TASK TO COMPLETE => Repeat only the lines from the one containing "The height and width of the screenshot is (338, 541)." to the final line below, exactly as they read, and leave every picture out.

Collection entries

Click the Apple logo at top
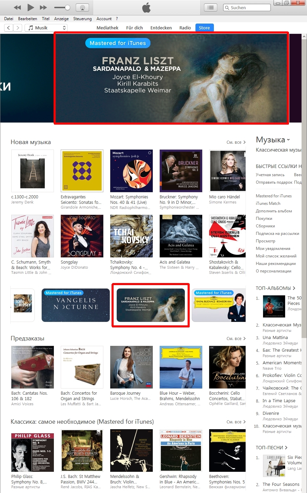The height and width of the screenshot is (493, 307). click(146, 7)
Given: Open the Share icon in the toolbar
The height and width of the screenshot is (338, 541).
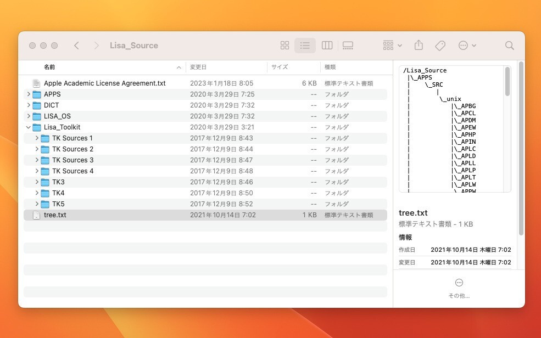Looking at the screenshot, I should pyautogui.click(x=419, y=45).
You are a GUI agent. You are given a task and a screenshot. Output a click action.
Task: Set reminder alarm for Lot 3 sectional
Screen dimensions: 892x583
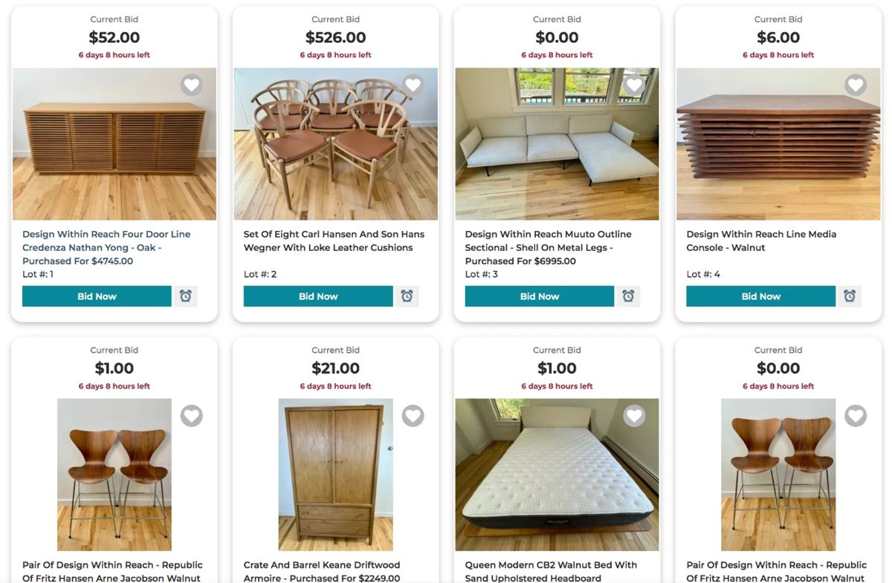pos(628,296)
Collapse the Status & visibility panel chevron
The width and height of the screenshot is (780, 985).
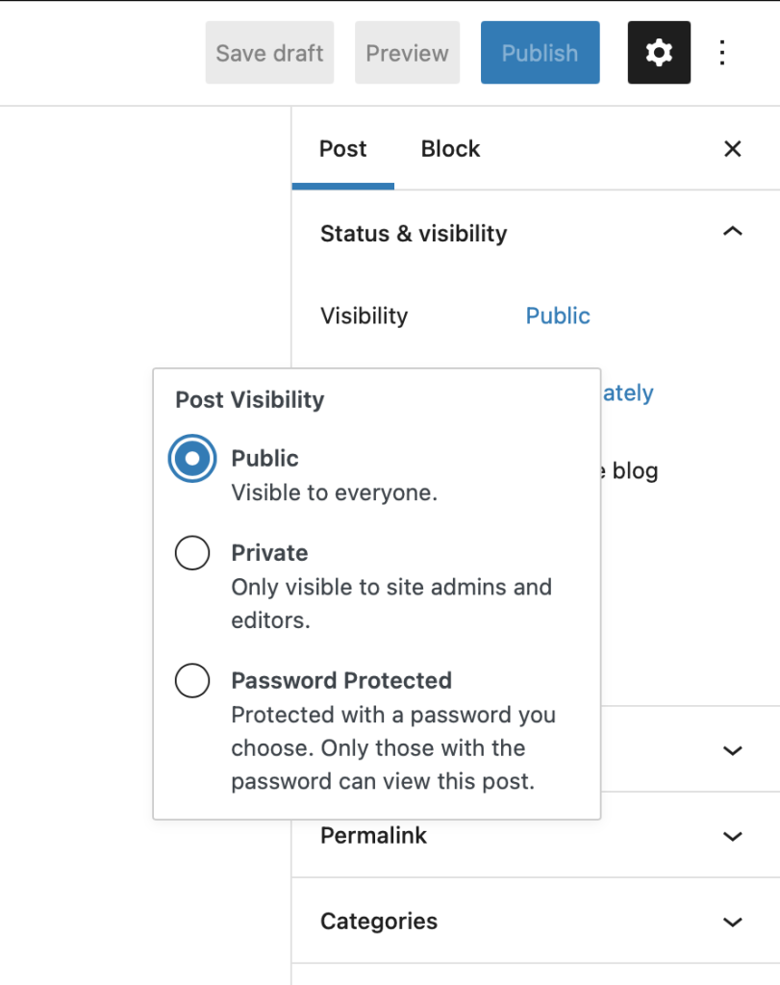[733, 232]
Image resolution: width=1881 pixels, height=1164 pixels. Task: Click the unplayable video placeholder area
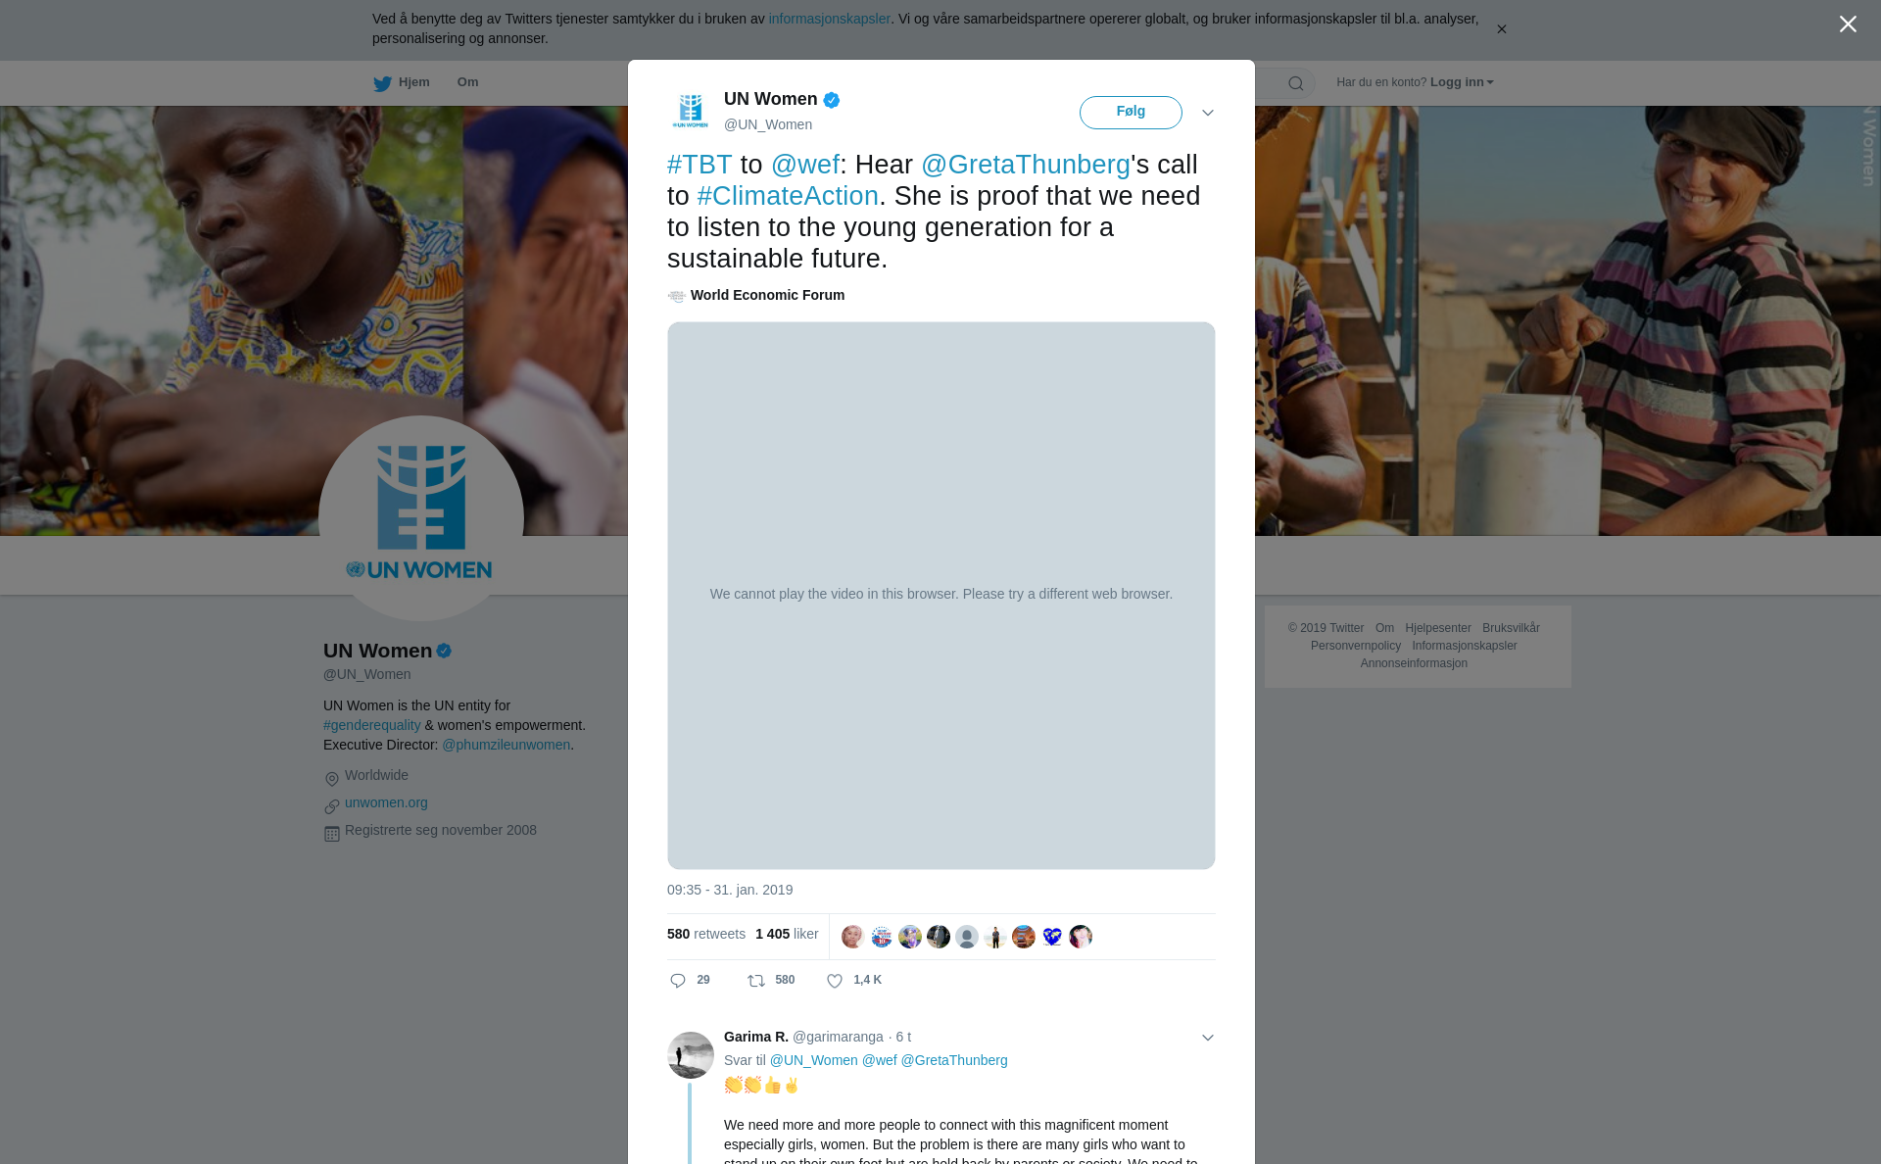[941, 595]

OUTPUT FOR THIS TASK =>
The height and width of the screenshot is (338, 541).
Looking at the screenshot, I should pyautogui.click(x=419, y=45).
You are a GUI agent. You are given a task and a screenshot. Output a click action.
Task: Set reminder alarm for Lot 3 sectional
Screen dimensions: 892x583
pos(628,296)
Collapse the Status & visibility panel chevron
The width and height of the screenshot is (780, 985).
[733, 232]
Image resolution: width=1881 pixels, height=1164 pixels. Task: Click the unplayable video placeholder area
[941, 595]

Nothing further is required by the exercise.